>> START SUPPLIED MATERIAL
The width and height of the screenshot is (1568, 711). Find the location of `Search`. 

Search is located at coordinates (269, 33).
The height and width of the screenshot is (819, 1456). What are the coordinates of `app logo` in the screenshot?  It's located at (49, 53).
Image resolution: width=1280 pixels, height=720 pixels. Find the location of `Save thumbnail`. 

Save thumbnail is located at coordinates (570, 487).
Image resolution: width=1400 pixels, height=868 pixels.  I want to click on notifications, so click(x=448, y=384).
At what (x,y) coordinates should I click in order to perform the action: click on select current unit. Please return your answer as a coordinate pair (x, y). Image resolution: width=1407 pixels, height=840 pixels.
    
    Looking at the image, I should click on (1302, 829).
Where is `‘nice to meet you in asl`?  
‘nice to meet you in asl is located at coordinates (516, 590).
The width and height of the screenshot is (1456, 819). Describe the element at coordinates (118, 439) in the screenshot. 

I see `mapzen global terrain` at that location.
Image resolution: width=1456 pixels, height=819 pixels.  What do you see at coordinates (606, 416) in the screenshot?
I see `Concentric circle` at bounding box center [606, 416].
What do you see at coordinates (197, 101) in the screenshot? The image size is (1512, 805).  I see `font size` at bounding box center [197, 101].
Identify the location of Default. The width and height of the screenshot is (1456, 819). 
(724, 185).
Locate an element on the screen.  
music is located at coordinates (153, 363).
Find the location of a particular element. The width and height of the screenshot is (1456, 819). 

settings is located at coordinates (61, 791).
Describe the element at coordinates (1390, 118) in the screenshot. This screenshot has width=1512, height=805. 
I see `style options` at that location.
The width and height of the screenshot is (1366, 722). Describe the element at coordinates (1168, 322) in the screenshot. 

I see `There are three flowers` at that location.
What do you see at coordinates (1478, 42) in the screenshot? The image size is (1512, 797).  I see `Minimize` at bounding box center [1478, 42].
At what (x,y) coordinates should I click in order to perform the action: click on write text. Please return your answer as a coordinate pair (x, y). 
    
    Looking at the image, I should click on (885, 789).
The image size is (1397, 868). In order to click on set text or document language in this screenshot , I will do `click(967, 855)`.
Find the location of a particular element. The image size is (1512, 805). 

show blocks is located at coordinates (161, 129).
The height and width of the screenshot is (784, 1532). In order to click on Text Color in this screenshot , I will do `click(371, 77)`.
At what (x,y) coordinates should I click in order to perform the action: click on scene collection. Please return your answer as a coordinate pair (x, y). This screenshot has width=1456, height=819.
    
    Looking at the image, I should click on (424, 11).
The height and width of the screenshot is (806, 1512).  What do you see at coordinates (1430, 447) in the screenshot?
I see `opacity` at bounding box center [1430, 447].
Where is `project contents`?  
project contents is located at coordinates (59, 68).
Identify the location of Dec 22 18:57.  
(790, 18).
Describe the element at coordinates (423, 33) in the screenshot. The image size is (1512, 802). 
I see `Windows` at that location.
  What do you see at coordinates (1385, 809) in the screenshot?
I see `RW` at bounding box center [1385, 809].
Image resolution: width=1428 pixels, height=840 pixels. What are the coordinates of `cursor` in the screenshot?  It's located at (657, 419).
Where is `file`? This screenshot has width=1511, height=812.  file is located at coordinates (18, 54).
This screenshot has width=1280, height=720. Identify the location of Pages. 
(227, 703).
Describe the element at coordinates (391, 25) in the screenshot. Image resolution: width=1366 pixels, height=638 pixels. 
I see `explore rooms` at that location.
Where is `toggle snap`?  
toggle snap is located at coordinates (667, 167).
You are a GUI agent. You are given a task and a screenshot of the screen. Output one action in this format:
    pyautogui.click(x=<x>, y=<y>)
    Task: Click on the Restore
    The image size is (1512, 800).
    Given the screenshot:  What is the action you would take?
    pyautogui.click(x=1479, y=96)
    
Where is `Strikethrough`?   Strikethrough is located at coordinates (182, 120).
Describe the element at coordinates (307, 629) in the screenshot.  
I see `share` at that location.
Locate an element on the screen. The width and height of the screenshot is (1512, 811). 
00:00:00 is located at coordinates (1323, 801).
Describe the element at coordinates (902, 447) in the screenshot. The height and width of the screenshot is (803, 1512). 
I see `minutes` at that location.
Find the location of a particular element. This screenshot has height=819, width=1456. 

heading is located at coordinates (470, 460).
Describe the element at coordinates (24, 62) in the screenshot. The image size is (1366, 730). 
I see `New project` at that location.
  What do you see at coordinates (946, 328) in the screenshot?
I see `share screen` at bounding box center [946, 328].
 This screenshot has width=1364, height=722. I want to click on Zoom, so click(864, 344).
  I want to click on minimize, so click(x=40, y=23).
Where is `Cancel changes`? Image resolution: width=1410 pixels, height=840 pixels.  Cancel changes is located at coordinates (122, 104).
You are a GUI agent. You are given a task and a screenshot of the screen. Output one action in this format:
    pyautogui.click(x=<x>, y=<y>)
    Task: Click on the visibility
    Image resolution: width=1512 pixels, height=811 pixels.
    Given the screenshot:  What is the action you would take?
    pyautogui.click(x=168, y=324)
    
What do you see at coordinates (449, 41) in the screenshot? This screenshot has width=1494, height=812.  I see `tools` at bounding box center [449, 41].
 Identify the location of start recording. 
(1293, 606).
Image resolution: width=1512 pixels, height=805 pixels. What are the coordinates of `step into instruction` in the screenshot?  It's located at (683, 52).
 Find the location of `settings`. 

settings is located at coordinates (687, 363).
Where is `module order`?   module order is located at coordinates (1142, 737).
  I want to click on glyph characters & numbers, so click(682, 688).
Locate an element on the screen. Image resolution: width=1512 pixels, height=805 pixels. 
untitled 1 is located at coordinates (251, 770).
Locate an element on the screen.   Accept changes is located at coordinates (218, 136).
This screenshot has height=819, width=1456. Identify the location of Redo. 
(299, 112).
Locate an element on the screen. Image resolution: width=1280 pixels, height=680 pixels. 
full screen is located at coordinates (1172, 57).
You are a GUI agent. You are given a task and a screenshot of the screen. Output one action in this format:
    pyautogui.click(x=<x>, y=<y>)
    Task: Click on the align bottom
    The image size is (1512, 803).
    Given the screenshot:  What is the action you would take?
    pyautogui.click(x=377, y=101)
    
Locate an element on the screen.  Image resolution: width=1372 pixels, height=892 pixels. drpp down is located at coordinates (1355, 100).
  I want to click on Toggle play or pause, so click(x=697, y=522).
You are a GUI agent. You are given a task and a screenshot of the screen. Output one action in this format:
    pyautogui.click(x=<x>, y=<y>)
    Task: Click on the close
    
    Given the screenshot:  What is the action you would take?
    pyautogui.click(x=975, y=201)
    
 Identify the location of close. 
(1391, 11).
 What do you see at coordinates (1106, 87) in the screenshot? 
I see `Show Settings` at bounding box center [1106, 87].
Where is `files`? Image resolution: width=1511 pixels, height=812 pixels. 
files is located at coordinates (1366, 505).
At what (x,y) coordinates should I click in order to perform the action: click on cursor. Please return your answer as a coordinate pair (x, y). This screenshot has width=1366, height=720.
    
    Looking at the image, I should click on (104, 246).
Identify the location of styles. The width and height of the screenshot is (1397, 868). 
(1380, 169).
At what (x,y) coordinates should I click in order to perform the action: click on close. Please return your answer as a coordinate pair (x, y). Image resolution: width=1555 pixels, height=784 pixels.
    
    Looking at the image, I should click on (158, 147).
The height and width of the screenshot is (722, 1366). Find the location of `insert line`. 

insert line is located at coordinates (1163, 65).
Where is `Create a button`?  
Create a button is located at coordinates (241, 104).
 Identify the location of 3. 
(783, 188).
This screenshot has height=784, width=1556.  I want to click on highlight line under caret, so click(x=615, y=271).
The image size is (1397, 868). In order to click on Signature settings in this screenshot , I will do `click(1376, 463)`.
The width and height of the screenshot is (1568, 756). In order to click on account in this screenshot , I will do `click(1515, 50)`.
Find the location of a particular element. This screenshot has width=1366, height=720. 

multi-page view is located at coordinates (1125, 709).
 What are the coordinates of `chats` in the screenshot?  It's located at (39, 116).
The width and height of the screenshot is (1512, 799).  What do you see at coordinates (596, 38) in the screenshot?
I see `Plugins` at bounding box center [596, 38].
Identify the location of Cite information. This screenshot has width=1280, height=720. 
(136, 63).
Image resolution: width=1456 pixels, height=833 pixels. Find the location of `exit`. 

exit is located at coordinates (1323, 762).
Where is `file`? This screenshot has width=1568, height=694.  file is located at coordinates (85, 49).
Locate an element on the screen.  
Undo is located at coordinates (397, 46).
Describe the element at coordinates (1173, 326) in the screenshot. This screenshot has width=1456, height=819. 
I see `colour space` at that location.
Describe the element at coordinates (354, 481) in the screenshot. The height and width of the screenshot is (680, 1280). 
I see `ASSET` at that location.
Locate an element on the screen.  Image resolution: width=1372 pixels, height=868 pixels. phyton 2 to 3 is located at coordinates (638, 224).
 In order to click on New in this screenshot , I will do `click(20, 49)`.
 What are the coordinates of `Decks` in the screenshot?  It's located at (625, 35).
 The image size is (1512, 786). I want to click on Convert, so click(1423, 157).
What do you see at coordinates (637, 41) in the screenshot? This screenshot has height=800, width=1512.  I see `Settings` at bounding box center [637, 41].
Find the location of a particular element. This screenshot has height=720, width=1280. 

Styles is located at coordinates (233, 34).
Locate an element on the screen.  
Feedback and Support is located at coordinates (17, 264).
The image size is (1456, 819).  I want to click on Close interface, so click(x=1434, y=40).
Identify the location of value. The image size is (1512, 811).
>> END SUPPLIED MATERIAL
= PROBLEM TO SOLVE =
Can you retype the items from the line containing "coordinates (1142, 737)." through the line containing "(1380, 169).", with both end lines included?

= CORRECT RESULT =
Where is `module order`?   module order is located at coordinates (1142, 737).
  I want to click on glyph characters & numbers, so click(682, 688).
Locate an element on the screen. Image resolution: width=1512 pixels, height=805 pixels. 
untitled 1 is located at coordinates (251, 770).
Locate an element on the screen.   Accept changes is located at coordinates (218, 136).
This screenshot has height=819, width=1456. Identify the location of Redo. 
(299, 112).
Locate an element on the screen. Image resolution: width=1280 pixels, height=680 pixels. 
full screen is located at coordinates (1172, 57).
You are a GUI agent. You are given a task and a screenshot of the screen. Output one action in this format:
    pyautogui.click(x=<x>, y=<y>)
    Task: Click on the align bottom
    The image size is (1512, 803).
    Given the screenshot:  What is the action you would take?
    pyautogui.click(x=377, y=101)
    
Locate an element on the screen.  Image resolution: width=1372 pixels, height=892 pixels. drpp down is located at coordinates (1355, 100).
  I want to click on Toggle play or pause, so click(x=697, y=522).
You are a GUI agent. You are given a task and a screenshot of the screen. Output one action in this format:
    pyautogui.click(x=<x>, y=<y>)
    Task: Click on the close
    
    Given the screenshot:  What is the action you would take?
    pyautogui.click(x=975, y=201)
    
 Identify the location of close. 
(1391, 11).
 What do you see at coordinates (1106, 87) in the screenshot? 
I see `Show Settings` at bounding box center [1106, 87].
Where is `files`? Image resolution: width=1511 pixels, height=812 pixels. 
files is located at coordinates (1366, 505).
At what (x,y) coordinates should I click in order to perform the action: click on cursor. Please return your answer as a coordinate pair (x, y). This screenshot has width=1366, height=720.
    
    Looking at the image, I should click on (104, 246).
Identify the location of styles. The width and height of the screenshot is (1397, 868). 
(1380, 169).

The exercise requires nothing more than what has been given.